### MATERIAL SUPPLIED:
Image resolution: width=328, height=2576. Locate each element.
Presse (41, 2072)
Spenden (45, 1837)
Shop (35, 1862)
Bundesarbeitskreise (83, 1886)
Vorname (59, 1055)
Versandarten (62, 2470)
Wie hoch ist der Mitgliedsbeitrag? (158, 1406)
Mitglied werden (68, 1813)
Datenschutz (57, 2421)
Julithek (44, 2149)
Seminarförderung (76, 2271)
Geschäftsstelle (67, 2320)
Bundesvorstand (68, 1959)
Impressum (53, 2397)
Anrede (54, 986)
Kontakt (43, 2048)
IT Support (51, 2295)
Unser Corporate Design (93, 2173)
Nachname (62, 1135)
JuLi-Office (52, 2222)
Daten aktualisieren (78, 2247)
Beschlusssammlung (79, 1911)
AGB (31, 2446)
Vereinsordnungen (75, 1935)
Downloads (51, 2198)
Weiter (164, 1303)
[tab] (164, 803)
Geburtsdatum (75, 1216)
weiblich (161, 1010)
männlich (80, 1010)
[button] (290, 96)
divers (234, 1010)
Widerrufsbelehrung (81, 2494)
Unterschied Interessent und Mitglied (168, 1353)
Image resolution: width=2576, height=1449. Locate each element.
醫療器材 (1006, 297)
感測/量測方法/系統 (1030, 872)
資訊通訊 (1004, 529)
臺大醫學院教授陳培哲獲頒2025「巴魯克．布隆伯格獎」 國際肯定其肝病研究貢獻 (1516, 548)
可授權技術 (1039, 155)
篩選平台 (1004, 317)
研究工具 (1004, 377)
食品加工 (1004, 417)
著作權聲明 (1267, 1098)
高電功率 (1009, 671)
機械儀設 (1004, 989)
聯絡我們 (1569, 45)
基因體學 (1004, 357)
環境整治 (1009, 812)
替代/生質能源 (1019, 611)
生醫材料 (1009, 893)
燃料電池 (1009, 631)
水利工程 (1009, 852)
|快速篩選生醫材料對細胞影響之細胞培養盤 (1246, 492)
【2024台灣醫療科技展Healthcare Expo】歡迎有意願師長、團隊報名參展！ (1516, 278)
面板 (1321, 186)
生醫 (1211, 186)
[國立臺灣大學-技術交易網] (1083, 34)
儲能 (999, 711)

### TASK DIRECTIONS:
The task calls for all lines in the entries that hold "Image".

### SOLUTION TO THIS EXERCISE:
Image resolution: width=328, height=2576. Locate each element.
Image resolution: width=2576, height=1449. Locate each element.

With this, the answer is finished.